#### Exercise details
Reproduce the lines verbatim from the start of the records through the line containing "point(545,450)", both ends included.

[Extracted records]
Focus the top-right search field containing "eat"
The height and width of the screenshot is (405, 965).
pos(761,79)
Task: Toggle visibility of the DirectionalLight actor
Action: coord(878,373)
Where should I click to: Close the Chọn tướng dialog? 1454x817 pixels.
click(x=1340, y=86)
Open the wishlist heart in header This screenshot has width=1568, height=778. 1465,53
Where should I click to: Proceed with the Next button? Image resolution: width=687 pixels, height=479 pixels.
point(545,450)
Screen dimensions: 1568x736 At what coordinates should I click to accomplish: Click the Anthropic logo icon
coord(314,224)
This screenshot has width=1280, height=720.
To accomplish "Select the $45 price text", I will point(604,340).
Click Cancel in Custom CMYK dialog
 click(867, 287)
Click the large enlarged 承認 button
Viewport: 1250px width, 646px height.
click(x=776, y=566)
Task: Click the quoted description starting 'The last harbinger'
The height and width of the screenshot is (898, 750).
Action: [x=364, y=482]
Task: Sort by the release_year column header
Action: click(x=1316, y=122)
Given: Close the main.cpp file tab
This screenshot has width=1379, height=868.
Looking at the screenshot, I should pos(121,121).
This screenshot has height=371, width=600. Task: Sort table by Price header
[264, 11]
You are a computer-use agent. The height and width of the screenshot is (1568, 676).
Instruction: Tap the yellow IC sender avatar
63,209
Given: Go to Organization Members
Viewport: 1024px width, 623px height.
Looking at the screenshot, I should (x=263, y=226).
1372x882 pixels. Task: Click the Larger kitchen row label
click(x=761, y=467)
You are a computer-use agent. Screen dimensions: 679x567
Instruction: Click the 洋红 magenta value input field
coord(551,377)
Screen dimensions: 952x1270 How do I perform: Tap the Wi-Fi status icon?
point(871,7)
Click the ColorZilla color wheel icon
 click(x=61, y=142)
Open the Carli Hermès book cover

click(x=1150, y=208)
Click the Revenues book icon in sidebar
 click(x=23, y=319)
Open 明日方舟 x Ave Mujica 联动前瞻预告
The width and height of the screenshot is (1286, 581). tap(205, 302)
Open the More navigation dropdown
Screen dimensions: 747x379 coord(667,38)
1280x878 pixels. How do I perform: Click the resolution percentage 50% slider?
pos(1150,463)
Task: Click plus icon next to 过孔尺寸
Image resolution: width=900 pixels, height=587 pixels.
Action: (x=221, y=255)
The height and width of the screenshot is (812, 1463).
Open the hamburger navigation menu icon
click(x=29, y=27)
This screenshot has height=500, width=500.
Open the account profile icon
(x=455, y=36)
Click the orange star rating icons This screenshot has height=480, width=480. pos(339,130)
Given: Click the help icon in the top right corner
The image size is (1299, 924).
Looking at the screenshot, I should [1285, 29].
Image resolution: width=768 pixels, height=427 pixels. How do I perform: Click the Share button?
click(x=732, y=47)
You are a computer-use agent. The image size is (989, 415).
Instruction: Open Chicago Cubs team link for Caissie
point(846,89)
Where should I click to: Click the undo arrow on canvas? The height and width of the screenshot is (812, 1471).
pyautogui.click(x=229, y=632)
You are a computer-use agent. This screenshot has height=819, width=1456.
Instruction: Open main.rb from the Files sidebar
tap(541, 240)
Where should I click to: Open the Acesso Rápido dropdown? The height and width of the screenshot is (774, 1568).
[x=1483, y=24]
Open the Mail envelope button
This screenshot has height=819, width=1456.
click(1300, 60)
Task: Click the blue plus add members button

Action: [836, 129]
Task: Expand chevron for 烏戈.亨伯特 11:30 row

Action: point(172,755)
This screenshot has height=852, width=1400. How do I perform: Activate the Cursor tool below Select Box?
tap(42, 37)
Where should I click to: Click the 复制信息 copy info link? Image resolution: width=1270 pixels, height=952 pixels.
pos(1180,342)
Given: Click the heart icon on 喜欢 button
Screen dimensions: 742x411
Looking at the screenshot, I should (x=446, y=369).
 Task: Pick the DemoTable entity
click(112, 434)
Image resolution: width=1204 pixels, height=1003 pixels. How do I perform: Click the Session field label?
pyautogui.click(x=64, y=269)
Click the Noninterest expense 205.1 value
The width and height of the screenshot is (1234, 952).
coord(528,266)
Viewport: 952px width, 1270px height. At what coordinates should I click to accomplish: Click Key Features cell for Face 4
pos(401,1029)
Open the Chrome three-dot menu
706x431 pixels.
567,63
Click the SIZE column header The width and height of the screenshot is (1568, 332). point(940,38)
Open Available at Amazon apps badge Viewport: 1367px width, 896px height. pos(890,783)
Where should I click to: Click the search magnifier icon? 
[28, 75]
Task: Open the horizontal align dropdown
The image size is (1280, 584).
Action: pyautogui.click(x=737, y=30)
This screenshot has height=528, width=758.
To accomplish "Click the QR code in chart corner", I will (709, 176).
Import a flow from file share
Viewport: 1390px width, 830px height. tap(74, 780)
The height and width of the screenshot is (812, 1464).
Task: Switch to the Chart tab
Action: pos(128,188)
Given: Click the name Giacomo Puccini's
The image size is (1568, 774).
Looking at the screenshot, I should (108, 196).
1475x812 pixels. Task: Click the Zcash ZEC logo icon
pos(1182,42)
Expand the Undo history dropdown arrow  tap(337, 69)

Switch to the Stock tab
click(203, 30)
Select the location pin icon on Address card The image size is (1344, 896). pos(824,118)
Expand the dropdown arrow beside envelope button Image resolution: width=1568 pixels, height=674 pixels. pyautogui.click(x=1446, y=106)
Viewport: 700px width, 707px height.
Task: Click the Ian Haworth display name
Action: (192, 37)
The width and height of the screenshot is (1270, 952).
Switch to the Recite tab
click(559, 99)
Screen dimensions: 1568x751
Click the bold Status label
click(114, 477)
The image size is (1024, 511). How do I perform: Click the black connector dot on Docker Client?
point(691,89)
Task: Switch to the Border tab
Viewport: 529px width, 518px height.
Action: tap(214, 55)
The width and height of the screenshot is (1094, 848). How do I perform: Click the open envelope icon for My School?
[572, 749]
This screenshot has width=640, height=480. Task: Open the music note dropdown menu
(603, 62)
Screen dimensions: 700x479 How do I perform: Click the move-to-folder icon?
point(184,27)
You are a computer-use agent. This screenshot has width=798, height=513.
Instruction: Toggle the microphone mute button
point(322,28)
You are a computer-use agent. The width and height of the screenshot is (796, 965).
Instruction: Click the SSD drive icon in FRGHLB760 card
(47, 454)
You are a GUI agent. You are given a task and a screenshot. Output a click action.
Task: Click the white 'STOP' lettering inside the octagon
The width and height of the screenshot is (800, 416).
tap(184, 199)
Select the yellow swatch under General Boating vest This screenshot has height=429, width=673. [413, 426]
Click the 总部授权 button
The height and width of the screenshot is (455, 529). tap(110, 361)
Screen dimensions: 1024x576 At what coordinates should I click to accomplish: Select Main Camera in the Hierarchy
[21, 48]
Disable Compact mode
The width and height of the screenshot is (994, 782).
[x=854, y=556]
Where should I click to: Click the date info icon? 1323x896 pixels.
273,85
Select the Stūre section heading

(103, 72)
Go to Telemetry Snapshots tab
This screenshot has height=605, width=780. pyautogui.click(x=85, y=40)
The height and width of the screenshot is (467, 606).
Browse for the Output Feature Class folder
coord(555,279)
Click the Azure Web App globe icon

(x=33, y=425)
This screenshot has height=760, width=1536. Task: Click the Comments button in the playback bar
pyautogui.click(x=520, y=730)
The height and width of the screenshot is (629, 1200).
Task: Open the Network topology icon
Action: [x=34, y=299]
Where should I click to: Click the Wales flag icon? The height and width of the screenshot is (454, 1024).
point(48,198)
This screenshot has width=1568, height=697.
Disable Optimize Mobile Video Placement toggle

#### Answer for the task
Focus the top-right search field containing "eat"
The height and width of the screenshot is (405, 965).
pos(761,79)
Task: Toggle visibility of the DirectionalLight actor
Action: coord(878,373)
Where should I click to: Close the Chọn tướng dialog? 1454x817 pixels.
click(x=1340, y=86)
Open the wishlist heart in header This screenshot has width=1568, height=778. 1465,53
Where should I click to: Proceed with the Next button? Image resolution: width=687 pixels, height=479 pixels.
point(545,450)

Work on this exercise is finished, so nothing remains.